+++ MATERIAL FOR THE TASK

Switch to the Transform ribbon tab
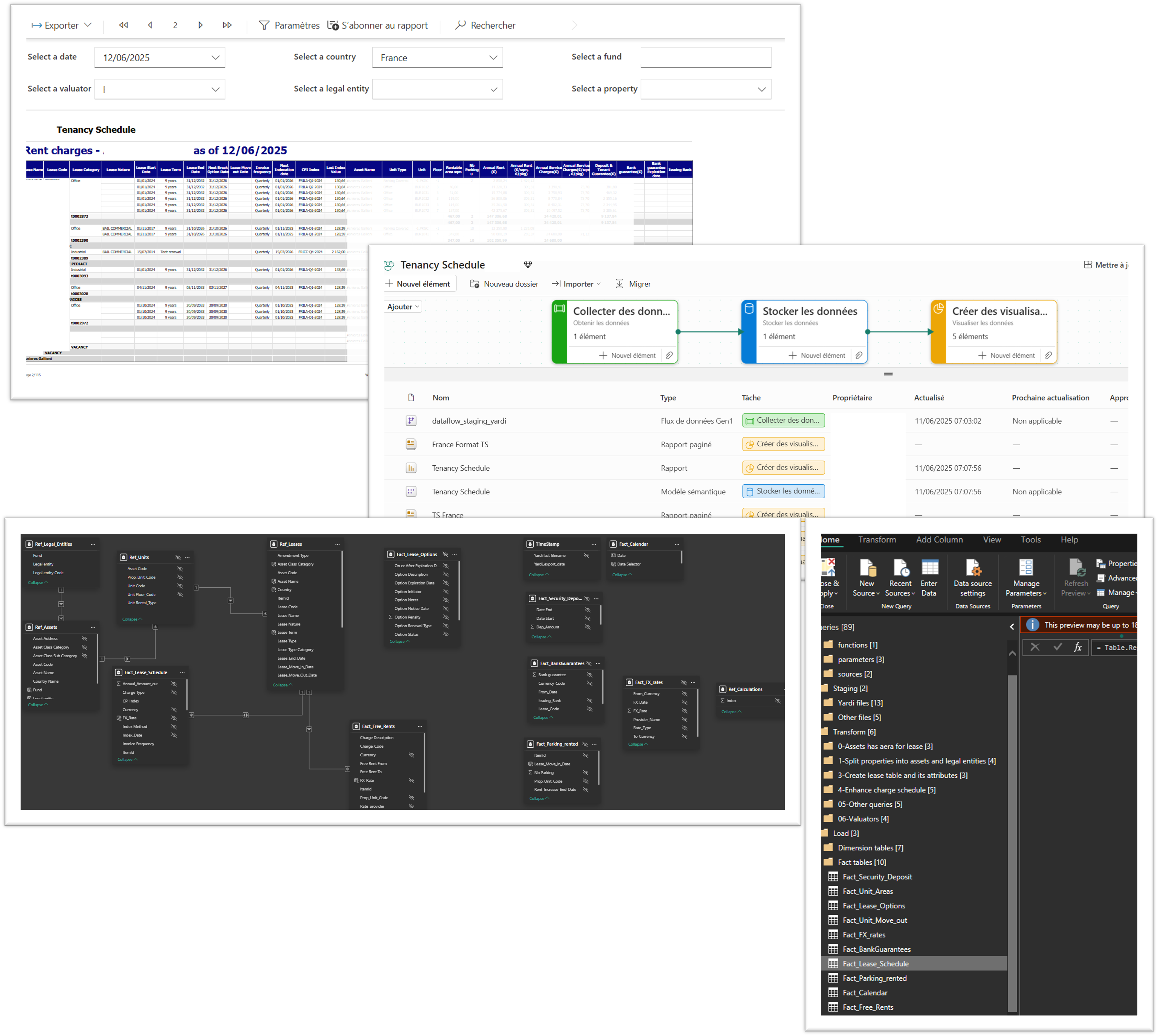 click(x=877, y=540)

++++++
+++ MATERIAL FOR THE TASK

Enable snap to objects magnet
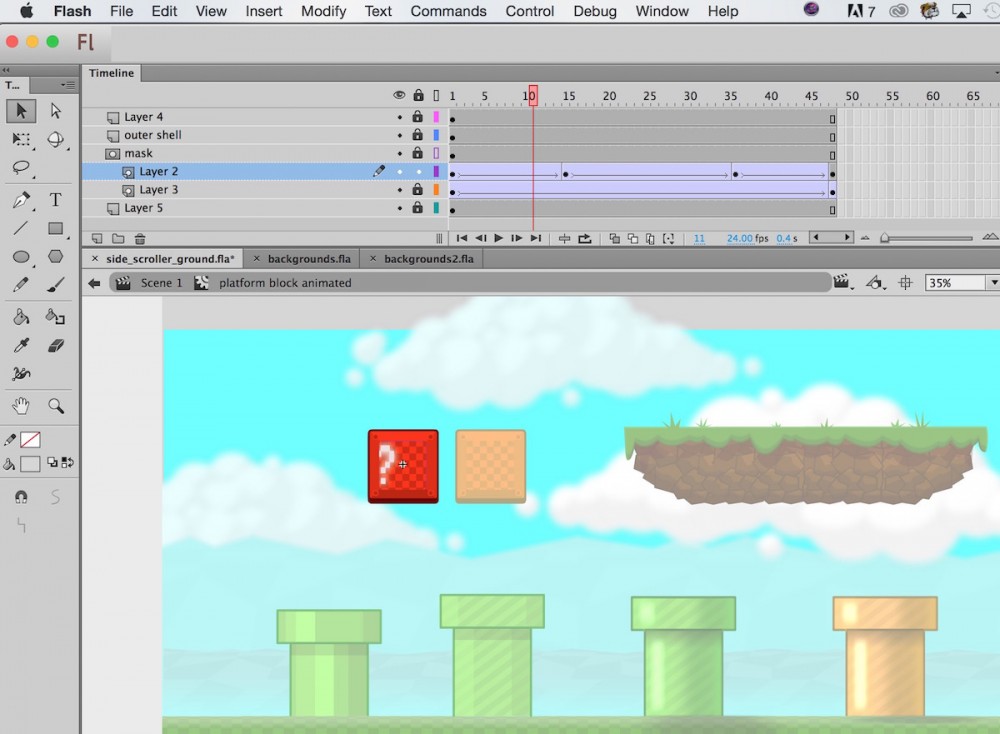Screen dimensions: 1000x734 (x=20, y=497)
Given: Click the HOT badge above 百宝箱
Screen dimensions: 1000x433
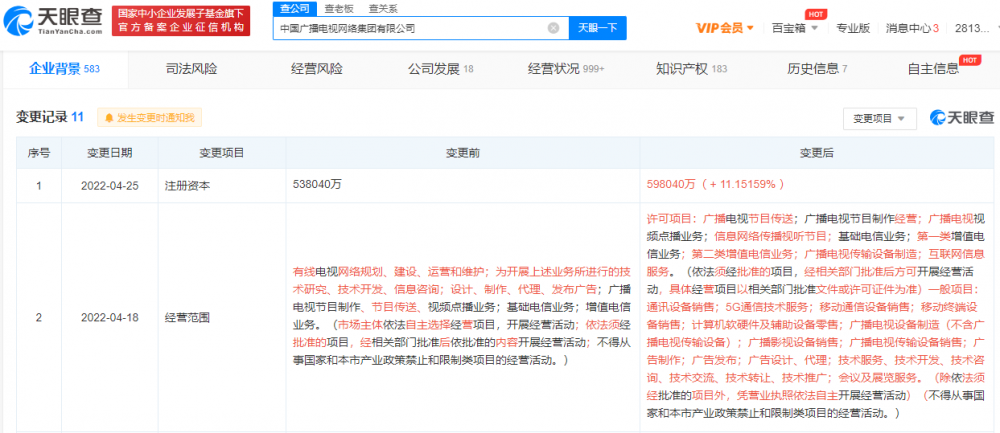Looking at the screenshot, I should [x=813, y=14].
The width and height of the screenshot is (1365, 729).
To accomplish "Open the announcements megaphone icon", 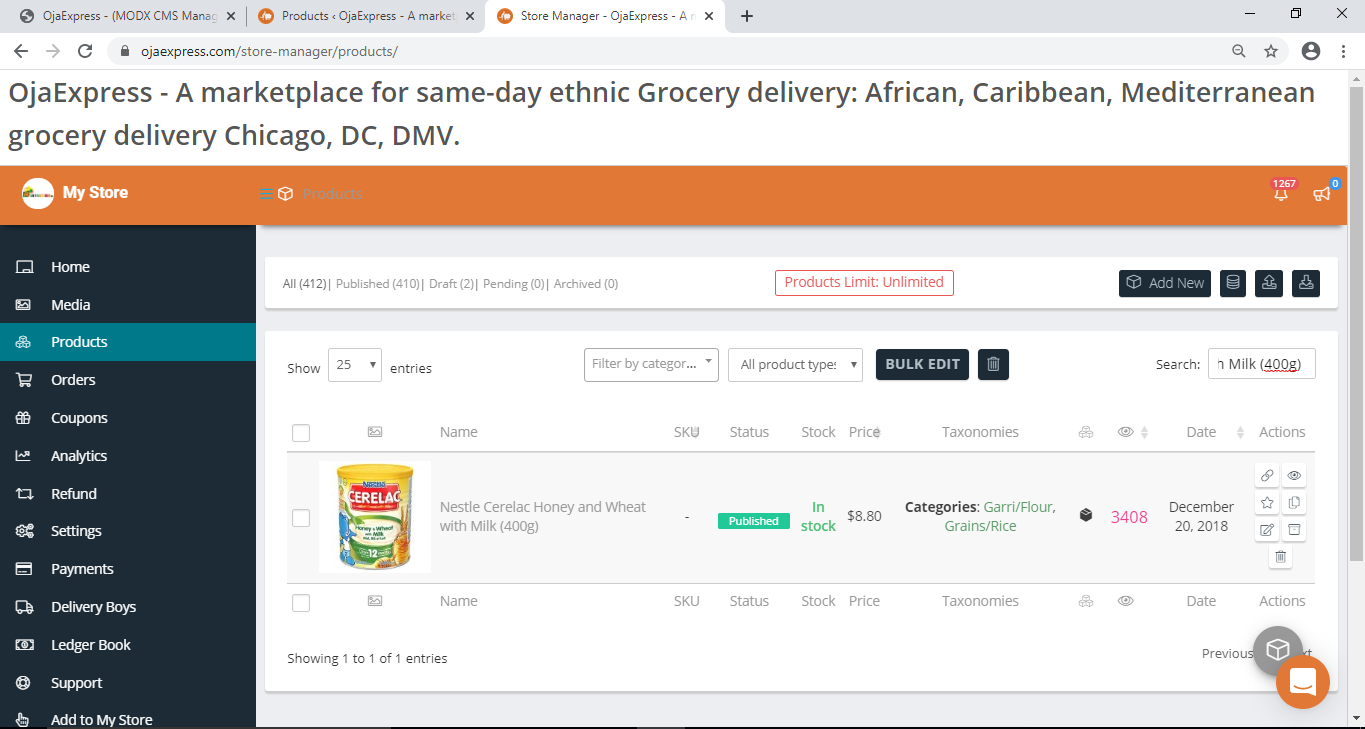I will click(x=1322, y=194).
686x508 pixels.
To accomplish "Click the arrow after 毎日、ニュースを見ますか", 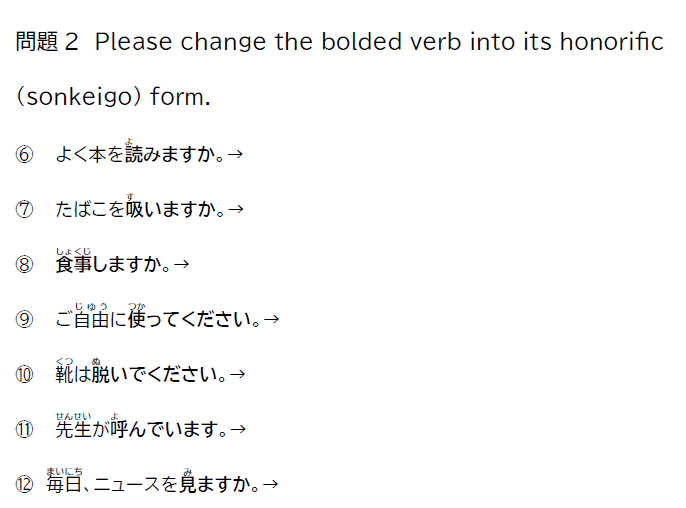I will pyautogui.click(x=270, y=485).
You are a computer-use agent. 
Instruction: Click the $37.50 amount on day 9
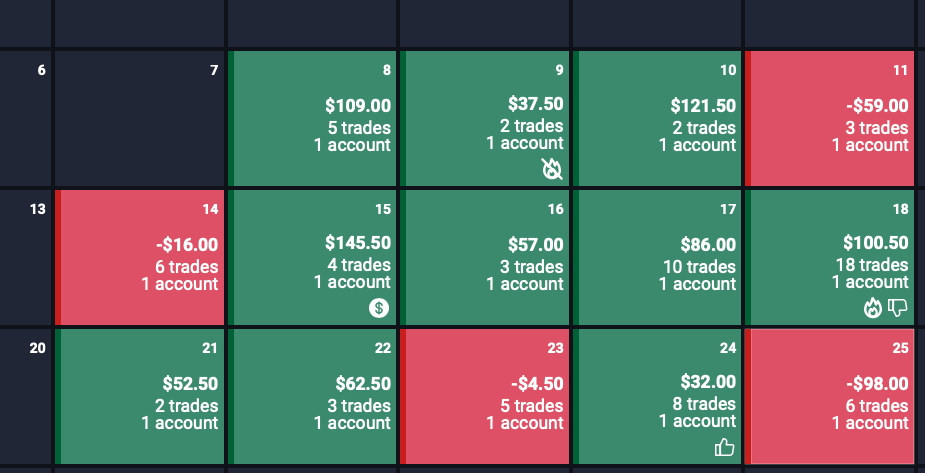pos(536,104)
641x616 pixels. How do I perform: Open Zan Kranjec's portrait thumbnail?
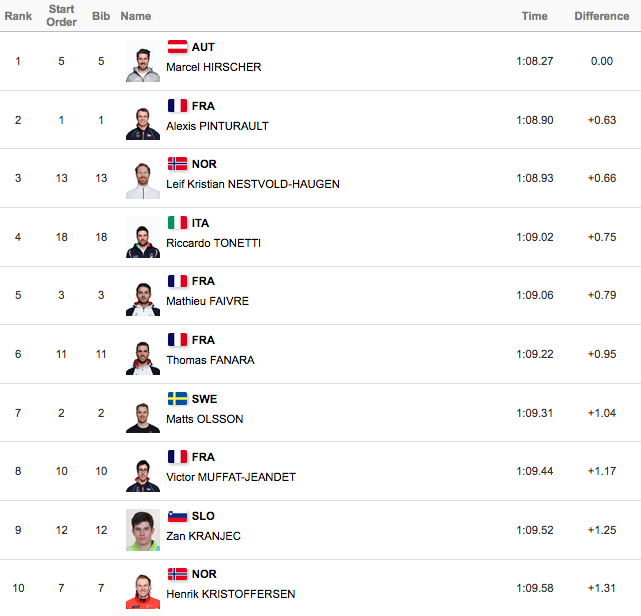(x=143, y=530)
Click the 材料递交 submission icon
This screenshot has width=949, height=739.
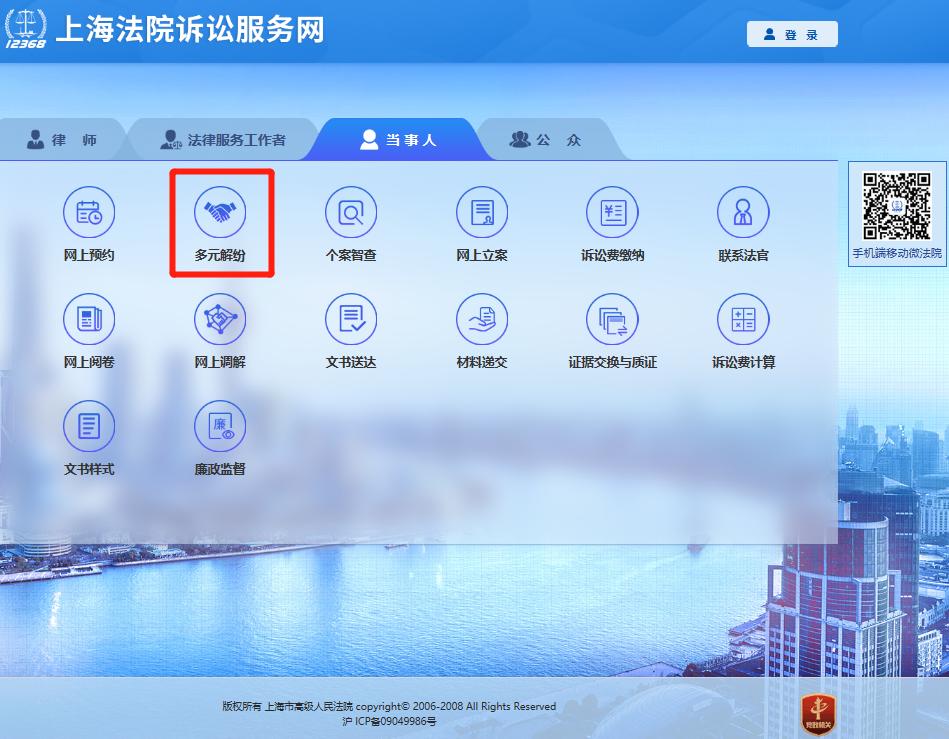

++++++
+++ MATERIAL FOR THE TASK

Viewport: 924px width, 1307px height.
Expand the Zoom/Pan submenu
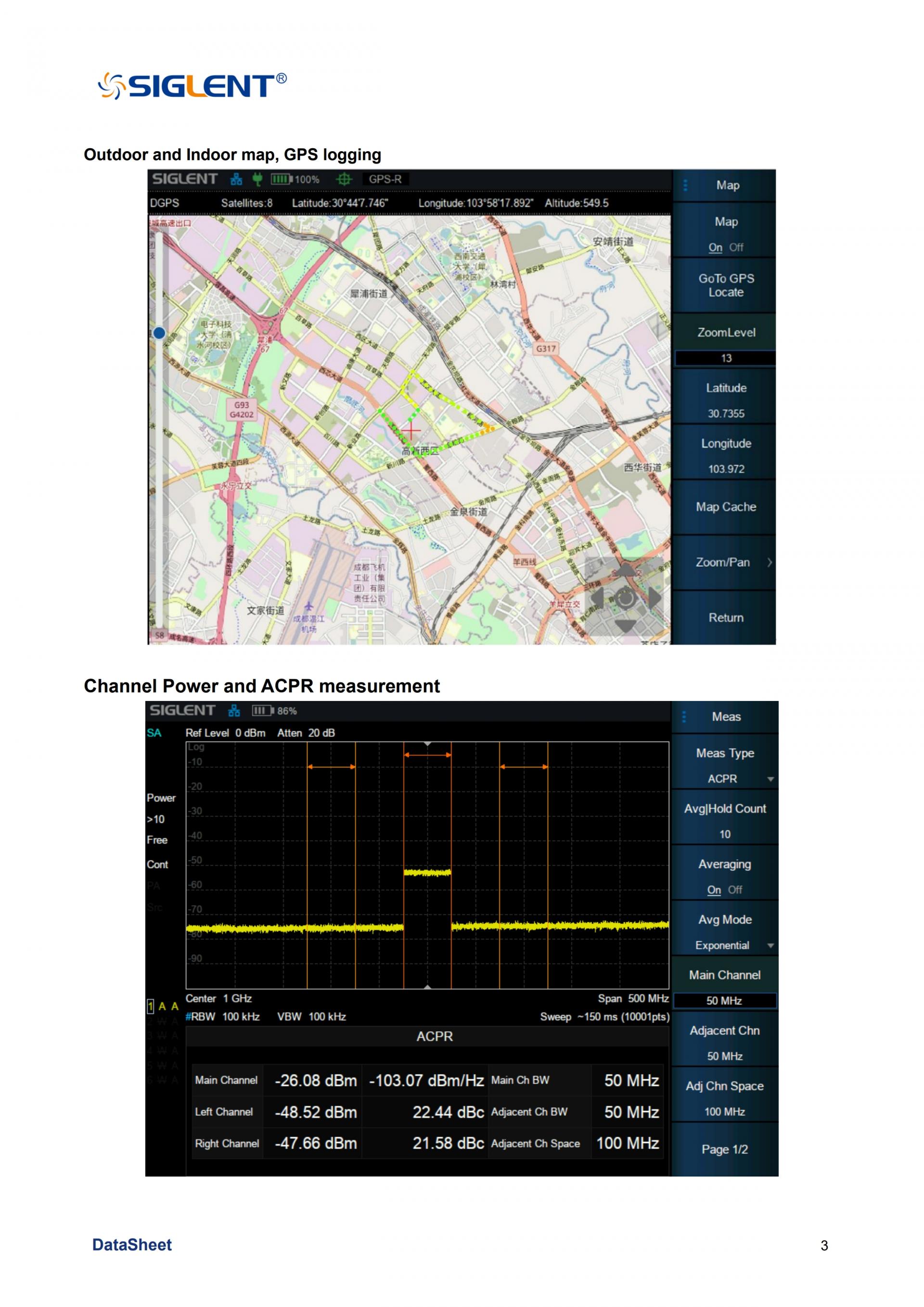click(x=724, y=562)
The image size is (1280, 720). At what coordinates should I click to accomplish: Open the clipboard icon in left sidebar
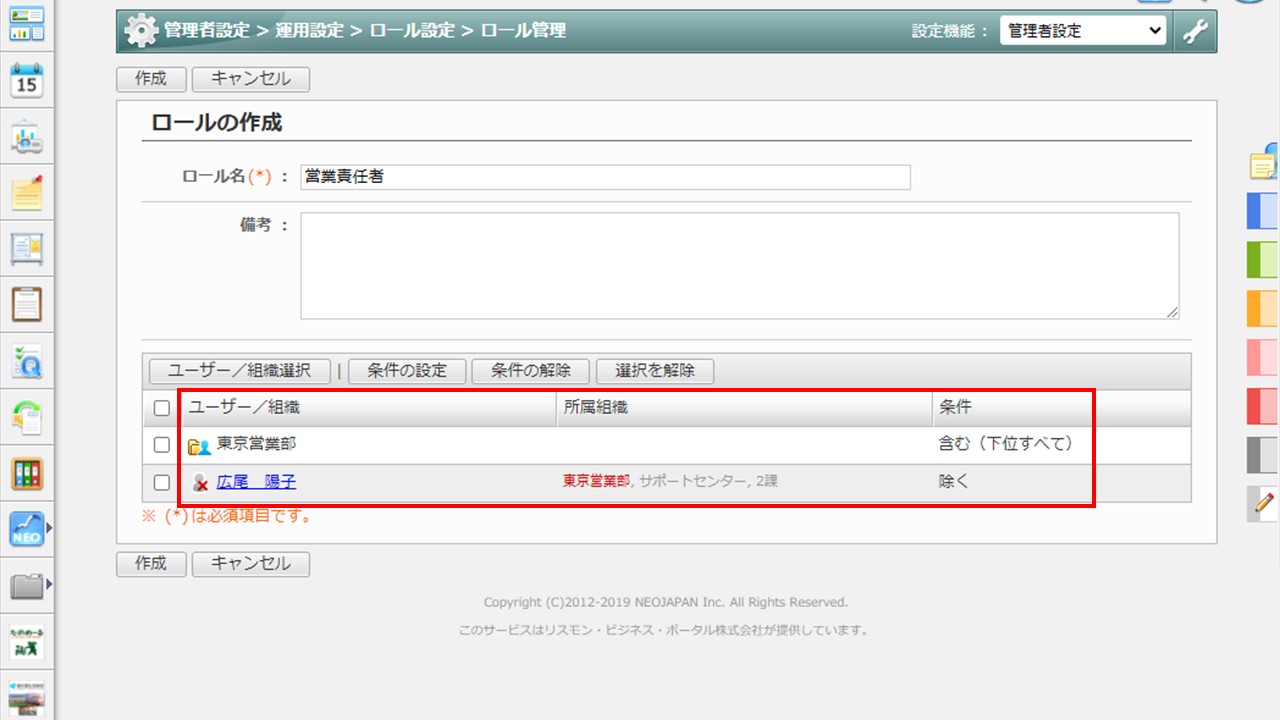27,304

++++++

§ TASK INSTRUCTIONS
Rewrite the lines between the one holding "Click the 材料递交 submission icon" and the one holding "This screenshot has width=949, height=739.", inclusive, with "submission icon" swapped for "upload button" and nothing else changed.

§ FINISHED EXERCISE
Click the 材料递交 upload button
This screenshot has width=949, height=739.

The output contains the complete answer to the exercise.